MATERIAL:
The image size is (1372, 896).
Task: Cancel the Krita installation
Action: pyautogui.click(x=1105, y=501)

* * *

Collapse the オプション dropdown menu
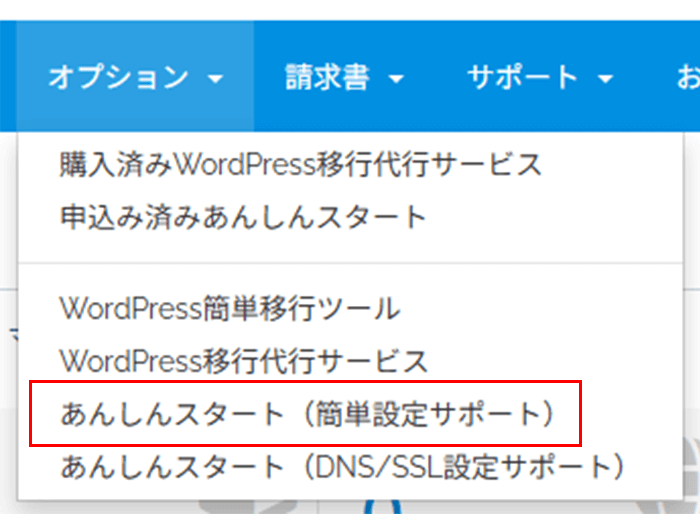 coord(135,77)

...

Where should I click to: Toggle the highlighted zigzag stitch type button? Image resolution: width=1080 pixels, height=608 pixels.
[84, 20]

TASK INSTRUCTIONS: Starting with the line that contains "The image size is (1372, 896)." and going on through the line that contains "Action: pyautogui.click(x=1105, y=501)", output the listing as a Markdown table with the columns Row and Listing line, leaving out blank lines.

CORRECT OUTPUT:
| Row | Listing line |
|---|---|
| 1 | The image size is (1372, 896). |
| 2 | Task: Cancel the Krita installation |
| 3 | Action: pyautogui.click(x=1105, y=501) |